_Aim of the task_
Repeat exactly the lines from the one containing "This screenshot has width=560, height=363." through the last line of the records below, both included, and nothing else.
### Data records ###
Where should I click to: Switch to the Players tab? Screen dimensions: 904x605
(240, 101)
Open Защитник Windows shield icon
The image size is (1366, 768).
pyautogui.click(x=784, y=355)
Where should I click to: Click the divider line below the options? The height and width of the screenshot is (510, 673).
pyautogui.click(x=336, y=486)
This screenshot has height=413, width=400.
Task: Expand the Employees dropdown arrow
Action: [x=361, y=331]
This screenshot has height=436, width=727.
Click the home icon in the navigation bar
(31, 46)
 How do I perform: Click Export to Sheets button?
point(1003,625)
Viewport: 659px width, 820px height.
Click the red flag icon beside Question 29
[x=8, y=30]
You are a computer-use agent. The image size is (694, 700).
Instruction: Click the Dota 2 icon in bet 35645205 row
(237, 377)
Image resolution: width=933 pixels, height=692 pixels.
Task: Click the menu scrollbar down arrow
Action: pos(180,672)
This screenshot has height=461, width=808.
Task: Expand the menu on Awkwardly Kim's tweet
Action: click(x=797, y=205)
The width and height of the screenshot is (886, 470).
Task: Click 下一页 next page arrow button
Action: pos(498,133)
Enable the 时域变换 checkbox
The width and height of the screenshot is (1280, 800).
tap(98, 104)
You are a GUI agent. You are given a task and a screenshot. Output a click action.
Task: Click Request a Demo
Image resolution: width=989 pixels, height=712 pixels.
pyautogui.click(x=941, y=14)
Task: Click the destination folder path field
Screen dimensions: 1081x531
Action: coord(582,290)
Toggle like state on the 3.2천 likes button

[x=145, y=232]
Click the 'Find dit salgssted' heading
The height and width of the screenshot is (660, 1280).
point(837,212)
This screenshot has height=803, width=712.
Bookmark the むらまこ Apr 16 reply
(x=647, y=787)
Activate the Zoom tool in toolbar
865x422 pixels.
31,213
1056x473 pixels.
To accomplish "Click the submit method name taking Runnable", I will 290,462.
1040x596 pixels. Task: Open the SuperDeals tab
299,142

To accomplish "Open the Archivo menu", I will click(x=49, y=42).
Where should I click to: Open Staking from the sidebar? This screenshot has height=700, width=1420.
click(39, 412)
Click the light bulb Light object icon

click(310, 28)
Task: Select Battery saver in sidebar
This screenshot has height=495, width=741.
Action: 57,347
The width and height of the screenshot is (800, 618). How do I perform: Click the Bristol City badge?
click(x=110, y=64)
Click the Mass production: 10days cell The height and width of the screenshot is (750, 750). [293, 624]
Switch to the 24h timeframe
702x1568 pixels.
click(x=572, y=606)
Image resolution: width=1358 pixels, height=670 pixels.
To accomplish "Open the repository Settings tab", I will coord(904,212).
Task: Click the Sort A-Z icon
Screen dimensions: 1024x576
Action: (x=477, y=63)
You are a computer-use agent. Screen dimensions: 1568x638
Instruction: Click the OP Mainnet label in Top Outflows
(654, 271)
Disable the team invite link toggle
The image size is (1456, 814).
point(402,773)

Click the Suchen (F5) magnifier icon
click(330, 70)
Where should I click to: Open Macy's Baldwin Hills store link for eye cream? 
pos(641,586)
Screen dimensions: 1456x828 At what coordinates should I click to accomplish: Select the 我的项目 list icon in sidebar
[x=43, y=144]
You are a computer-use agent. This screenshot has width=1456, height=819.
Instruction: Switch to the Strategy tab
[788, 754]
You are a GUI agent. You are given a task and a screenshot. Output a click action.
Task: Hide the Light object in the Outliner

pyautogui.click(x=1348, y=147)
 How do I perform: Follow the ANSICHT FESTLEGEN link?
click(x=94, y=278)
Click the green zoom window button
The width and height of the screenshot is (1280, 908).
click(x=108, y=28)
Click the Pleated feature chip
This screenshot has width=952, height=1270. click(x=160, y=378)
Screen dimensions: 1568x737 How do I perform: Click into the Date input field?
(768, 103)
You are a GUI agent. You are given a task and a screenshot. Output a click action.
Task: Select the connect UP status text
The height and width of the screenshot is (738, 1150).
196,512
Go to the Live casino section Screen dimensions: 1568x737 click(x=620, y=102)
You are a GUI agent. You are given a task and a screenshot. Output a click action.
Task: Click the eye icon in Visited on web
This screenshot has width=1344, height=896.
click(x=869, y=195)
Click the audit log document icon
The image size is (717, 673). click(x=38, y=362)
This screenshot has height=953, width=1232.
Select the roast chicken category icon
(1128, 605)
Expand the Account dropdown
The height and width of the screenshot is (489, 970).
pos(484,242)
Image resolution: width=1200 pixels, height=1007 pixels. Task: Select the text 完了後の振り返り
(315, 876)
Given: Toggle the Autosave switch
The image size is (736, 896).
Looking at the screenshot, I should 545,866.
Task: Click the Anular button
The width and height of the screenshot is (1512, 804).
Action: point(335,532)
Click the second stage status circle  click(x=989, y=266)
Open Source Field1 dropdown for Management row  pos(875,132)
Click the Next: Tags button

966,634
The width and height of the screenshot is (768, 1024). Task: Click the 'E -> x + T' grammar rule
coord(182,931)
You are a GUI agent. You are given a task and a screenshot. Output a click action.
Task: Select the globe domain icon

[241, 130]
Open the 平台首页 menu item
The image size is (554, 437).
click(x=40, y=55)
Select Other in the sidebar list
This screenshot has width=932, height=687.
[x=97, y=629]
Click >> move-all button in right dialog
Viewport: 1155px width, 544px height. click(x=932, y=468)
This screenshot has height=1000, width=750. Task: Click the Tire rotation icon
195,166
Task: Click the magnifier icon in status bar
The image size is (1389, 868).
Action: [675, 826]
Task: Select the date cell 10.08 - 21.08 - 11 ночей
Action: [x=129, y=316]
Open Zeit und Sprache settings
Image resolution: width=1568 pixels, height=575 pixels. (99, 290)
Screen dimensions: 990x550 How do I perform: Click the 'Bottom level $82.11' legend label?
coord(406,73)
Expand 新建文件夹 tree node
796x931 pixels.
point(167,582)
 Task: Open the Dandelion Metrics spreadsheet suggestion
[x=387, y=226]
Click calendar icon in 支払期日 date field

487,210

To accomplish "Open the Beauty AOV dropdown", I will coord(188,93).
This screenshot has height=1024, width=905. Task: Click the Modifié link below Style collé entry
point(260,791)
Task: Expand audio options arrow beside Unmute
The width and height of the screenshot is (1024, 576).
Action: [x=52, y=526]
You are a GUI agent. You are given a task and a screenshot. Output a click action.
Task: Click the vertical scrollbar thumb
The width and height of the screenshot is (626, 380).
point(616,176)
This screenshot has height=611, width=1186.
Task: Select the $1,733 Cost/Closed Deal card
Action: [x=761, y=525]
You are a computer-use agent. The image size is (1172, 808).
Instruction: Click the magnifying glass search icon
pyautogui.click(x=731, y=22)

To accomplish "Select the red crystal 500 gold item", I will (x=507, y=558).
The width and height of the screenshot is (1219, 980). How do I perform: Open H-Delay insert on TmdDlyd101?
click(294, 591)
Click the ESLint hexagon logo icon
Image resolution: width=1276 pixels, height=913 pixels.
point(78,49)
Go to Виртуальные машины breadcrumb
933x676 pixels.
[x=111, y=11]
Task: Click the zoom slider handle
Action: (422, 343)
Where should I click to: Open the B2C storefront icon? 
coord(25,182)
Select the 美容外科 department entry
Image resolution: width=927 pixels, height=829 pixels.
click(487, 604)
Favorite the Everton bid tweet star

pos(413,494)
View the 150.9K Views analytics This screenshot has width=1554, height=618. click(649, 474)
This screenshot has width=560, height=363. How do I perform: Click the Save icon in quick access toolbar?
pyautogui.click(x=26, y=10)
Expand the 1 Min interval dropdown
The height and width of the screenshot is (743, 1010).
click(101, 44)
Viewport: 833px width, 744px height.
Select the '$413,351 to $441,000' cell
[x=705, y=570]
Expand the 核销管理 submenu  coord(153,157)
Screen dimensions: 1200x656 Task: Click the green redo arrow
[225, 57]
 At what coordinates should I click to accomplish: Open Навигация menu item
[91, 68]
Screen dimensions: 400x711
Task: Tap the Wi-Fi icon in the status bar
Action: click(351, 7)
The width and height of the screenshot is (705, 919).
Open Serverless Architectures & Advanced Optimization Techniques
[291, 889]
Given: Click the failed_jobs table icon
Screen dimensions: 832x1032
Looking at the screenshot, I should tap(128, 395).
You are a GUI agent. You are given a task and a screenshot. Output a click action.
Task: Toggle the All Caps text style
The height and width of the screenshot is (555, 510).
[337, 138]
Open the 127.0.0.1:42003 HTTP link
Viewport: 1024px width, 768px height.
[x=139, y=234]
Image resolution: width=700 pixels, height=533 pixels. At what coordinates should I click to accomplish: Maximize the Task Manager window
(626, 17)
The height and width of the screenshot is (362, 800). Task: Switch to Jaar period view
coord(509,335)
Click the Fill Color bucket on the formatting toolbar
###
_Written solution_
This screenshot has width=560, height=363. How do I perform: Click the Save icon in quick access toolbar?
pyautogui.click(x=26, y=10)
Expand the 1 Min interval dropdown
The height and width of the screenshot is (743, 1010).
click(101, 44)
Viewport: 833px width, 744px height.
Select the '$413,351 to $441,000' cell
[x=705, y=570]
Expand the 核销管理 submenu  coord(153,157)
Screen dimensions: 1200x656 Task: Click the green redo arrow
[225, 57]
 At what coordinates should I click to accomplish: Open Навигация menu item
[91, 68]
Screen dimensions: 400x711
Task: Tap the Wi-Fi icon in the status bar
Action: click(351, 7)
The width and height of the screenshot is (705, 919).
Open Serverless Architectures & Advanced Optimization Techniques
[291, 889]
Given: Click the failed_jobs table icon
Screen dimensions: 832x1032
Looking at the screenshot, I should tap(128, 395).
You are a GUI agent. You are given a task and a screenshot. Output a click action.
Task: Toggle the All Caps text style
The height and width of the screenshot is (555, 510).
[337, 138]
Open the 127.0.0.1:42003 HTTP link
Viewport: 1024px width, 768px height.
[x=139, y=234]
Image resolution: width=700 pixels, height=533 pixels. At what coordinates should I click to accomplish: Maximize the Task Manager window
(626, 17)
The height and width of the screenshot is (362, 800). Task: Switch to Jaar period view
coord(509,335)
Click the Fill Color bucket on the formatting toolbar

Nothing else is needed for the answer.